# Refrigerator Drain Pan Overflowing



## MikeMcDuck (Oct 3, 2011)

About three weeks ago water started leaking from the bottom of my Amana freezer-on-the-bottom refrigerator, model ABR1922FES3. There was no water inside the refrigerator or freezer compartments, but the freezer was warmer than it should have been. I took the panel off the bottom of the back and found that the (non removable) drain pan was overflowing. I bailed out the pan and cleaned all the coils and everything looked good.

Today it happened again.







I don't think the problem is a plugged drain, since the drain pan is filling and there is no water inside. So it seems to me that the water is not evaporating from the pan as it should. Looking in the opening at the bottom of the unit in the back, with the panel off, on the left side there is a fan. This seems to be running OK. So can anyone tell me why the water is not evaporating and how to fix this? Thanks!

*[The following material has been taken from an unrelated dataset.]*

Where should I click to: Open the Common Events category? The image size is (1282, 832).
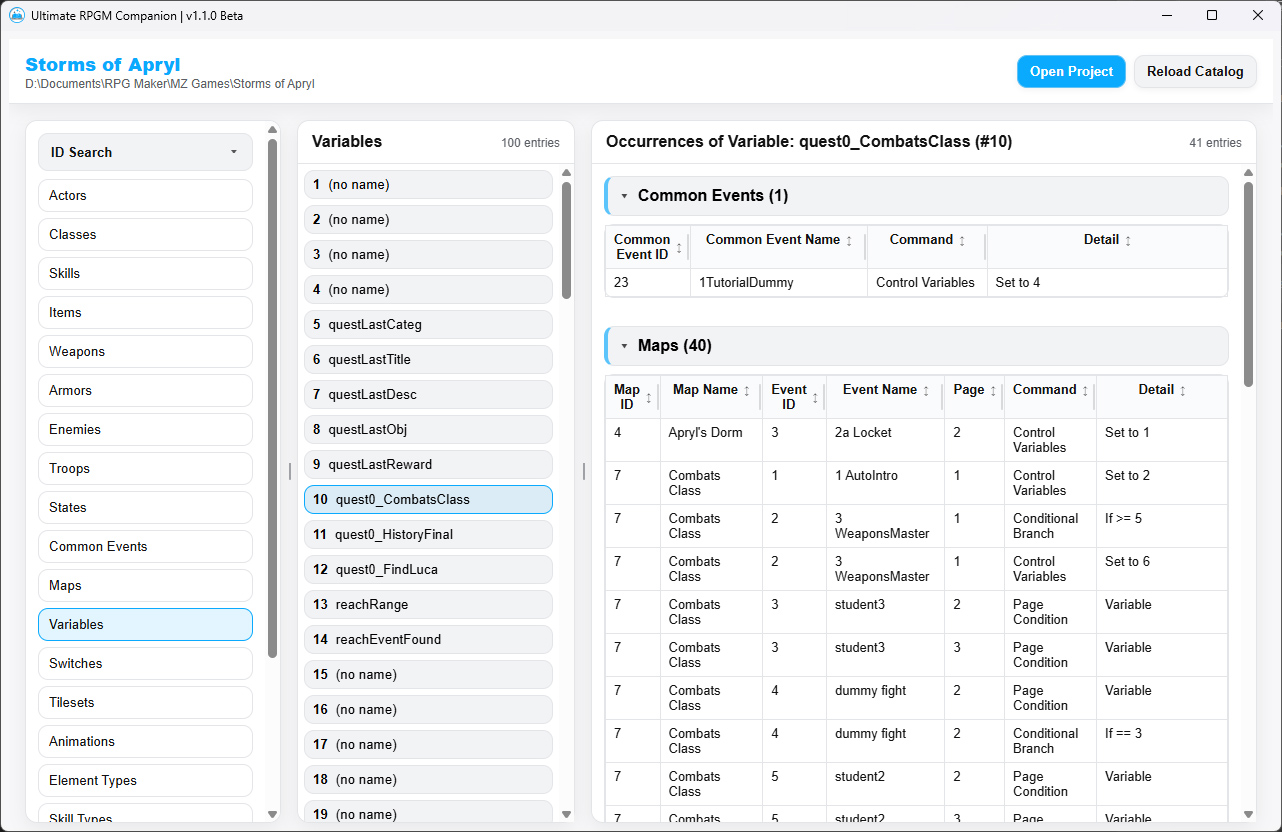(x=145, y=546)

BTW, the unit is two years old and so out of warranty. I called Amana and they said they couldn't help me and that a service manual was not available.

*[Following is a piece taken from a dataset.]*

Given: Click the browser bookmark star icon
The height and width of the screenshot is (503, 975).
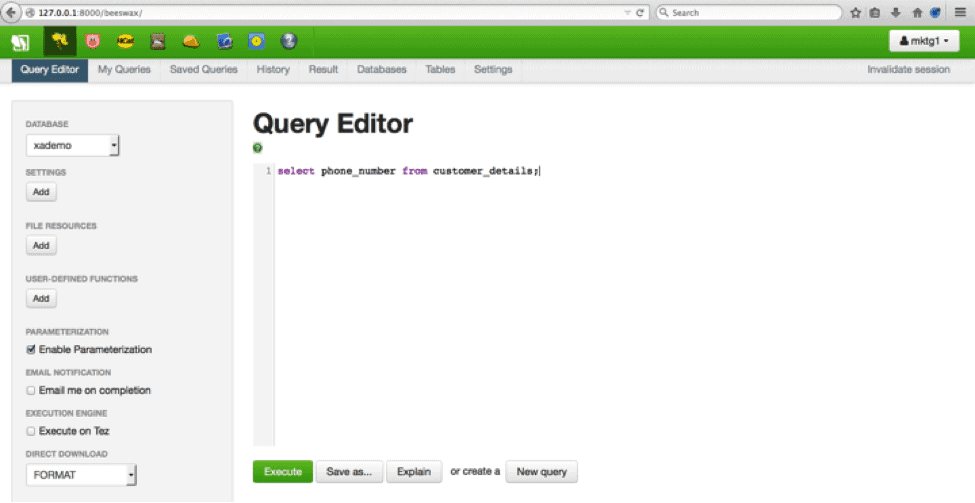Looking at the screenshot, I should pos(856,13).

Also, there is no icemaker or water dispenser in this unit.


----------



## biggles (Jan 1, 2008)

the defrost cycle might of melted too much and as a result the static condensate pan couldn't evap that much water drained into it...


----------



## MikeMcDuck (Oct 3, 2011)

So you think it might be the defrost timer? That might account for the freezer being too warm. It hit 20 F when the water overflowed, but is down to zero now, about two hours later.


----------



## biggles (Jan 1, 2008)

when the freezer defrosts you will get dripping from the melt but the pan should evap it out just from the lower heat at the base of the box....timer sounds like it is on to long or the times out is to often....if there is a copper sensing buld for the defrost timer might check to see it it mounted or wher it shuld be....but basically no refrigerator/freezer have condensate drain offs as you stated with no ice/water service...defrost cycle is making water and the frezzer being warm is letting you know


----------